The EBXML (Electronic Business XML) project, which UK supply chain standards body e.centre is overseeing, is designed to improve the interoperability of XML software meaning retailers do not get locked into a single supplier.
XML is a standard for describing data and will be a cornerstone of web services, which promise to allow applications to share data over internet systems without user input.
The first adopters of EBXML in the UK will be in the food service sector, as early as this summer, Weatherby said.
More than 60 million food service orders are made each year using manual processes, such as phone and fax, and e.centre estimates these orders will be transferred to EBXML within two to four years. "EBXML can support a much broader range of electronic transactions, increasing the total number of potential transactions six-fold," said Dave Weatherby, senior executive for product marketing at e.centre.
The interoperability tests, based on specifications from the Organisation for the Advancement of Structured Information Systems, will promote EBXML as a standard for users in the UK and beyond, said e.centre.
XML software providers, Perwill, SAA and XML Global, have successfully completed the first phase of the trials, which tested the core functionality of the suppliers' products.
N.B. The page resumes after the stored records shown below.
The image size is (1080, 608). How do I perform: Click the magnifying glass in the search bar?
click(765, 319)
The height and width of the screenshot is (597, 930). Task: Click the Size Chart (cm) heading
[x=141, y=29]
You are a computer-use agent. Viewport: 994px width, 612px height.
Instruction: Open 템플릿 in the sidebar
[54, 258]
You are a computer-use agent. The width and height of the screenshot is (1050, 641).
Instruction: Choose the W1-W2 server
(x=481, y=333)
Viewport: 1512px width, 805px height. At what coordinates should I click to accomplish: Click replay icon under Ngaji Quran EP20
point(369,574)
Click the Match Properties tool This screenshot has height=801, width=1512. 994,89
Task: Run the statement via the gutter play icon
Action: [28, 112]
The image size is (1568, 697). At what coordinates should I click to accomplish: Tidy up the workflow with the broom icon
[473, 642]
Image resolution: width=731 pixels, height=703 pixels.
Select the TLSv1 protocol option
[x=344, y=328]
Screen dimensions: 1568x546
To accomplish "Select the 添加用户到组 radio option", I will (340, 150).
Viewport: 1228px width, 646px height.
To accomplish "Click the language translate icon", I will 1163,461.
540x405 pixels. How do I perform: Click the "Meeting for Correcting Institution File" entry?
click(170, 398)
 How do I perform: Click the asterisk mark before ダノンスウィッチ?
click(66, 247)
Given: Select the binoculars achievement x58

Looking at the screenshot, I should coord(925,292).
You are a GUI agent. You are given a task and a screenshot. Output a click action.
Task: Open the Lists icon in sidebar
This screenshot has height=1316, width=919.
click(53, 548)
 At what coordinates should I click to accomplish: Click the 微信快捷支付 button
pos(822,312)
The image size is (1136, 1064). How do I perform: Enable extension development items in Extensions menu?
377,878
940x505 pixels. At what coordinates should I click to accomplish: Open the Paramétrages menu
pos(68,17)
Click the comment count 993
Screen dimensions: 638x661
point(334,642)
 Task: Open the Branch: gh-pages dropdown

This is a key step towards increased XML take-up, said Weatherby.
"If the [XML] market is to take off, it has to be interoperable otherwise the credibility of the software is damaged," he said. "This is proof that the concept can work."
The project will also benefit smaller companies which have not been able to take advantage of electronic data interchange, the traditional messaging standard, said Peter Jordan, director of IS strategic projects at Kraft Foods, which has signed up to the EBXML project.
"It will open the door for smaller companies, helping them improve communication," he said.